The Reinsurance Directive was approved by the European Parliament on 7 June 2005. It establishes a legal framework for the regulation and prudential supervision of reinsurers that have their head office in one of the 27 countries of the European Union. The Reinsurance Directive is required to be implemented by each Member State by 10 December 2007.

The Reinsurance Directive will be an interim measure as Solvency II will replace the prudential requirements at the end of the decade. The aim of Solvency II is to link an insurer’s capital to its business risks. Solvency II will update the whole system of solvency requirements for the insurance industry, including reinsurance. It will take account of changes in the financial markets, such as the use of derivatives, new insurance products, and new risk management techniques introduced since the current insurance directives were first introduced in the 1970s.

Key elements of the Reinsurance Directive:

  • A requirement for all EU reinsurers to be authorised – each reinsurer must be licensed by the state in which that reinsurer has its head office.
  • A single passport regime – as with direct insurers, this enables a reinsurer authorised in any Member State to carry on business in any country within the EU, on either a branch or services basis, by using the passport regime.
  • Responsibility for financial supervision for each reinsurer to rest with the home state.
  • Prudential supervision – rules about solvency margins and minimum guarantee fund to apply throughout the EU.
  • Member States will not be allowed to require reinsurers to pledge assets to cover its part of cedent’s technical provisions.
  • Provisions permitting the use of finite insurance and special purpose vehicles in accordance with the rules of the home Member State.

Ancillary elements:

  • Reinsurance undertakings must limit their objects to reinsurance “and related operations”. Specifically, reinsurers are prohibited from carrying on any unrelated banking or financial services activities.
  • Portfolio transfers – these must be in line with the single authorisation provided for in the Reinsurance Directive.
  • There is a duty on auditors to report to regulators if they become aware of facts which are liable to have a serious effect on the financial situation or administrative or accounting organisation of a reinsurer.
  • Reinsurers will be subject to the Insurance Groups Directive (Directive 98/78/EC) and the Financial Groups Directive (Directive 2002/87/EC).

Who does the directive apply to?

The Reinsurance Directive applies to:

  • reinsurers who carry on pure reinsurance business.
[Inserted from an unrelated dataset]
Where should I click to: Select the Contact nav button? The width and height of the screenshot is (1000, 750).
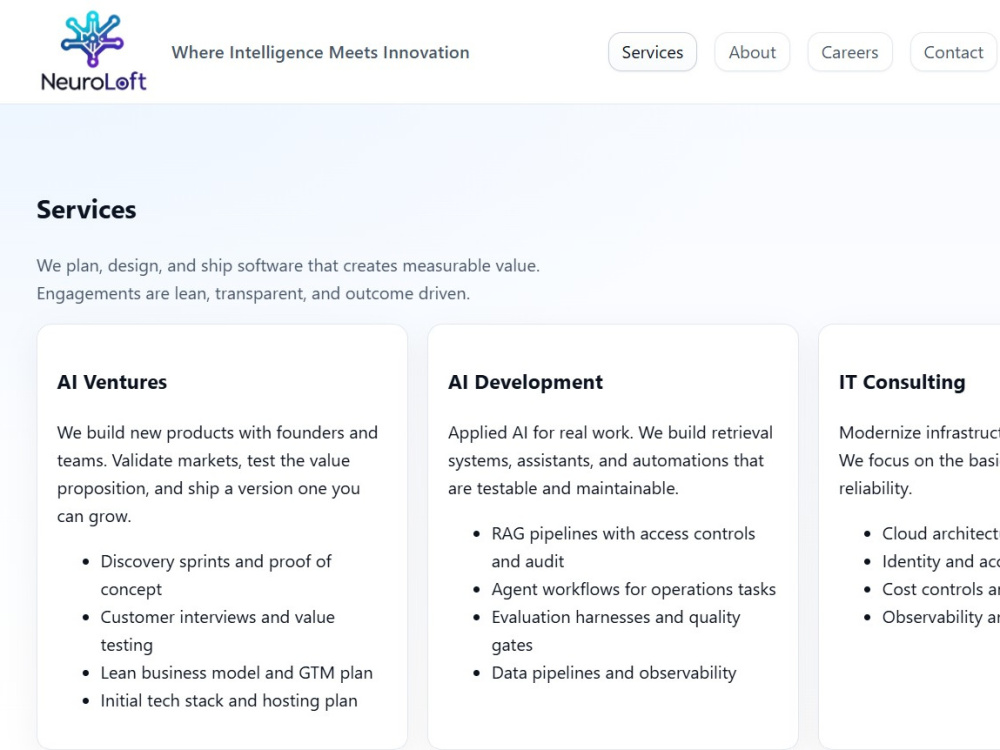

It does not apply to direct insurers carrying on reinsurance business who are already caught by the existing insurance directives. However, the provisions on solvency margins in this directive will apply to the reinsurance business of those insurers if the volume of reinsurance activities represents a “significant part” of the business;
  • captive reinsurers. The Directive specifically prohibits insurers or reinsurers in a financial conglomerate from owning a captive.

Who does the directive not apply to?

For reasons of public interest, the Reinsurance Directive does not apply to reinsurance carried out, or guaranteed, by Member States. In other words, where a government or governmental body acts as insurer of last resort in relation to a liability where there is a lack of adequate commercial cover. This would apply in the UK, for example, to Pool Re. To fall within this exemption the requirement is that there is no cover available in the commercial market – the Reinsurance Directive specifically points out that a high premium does not mean that there is no cover.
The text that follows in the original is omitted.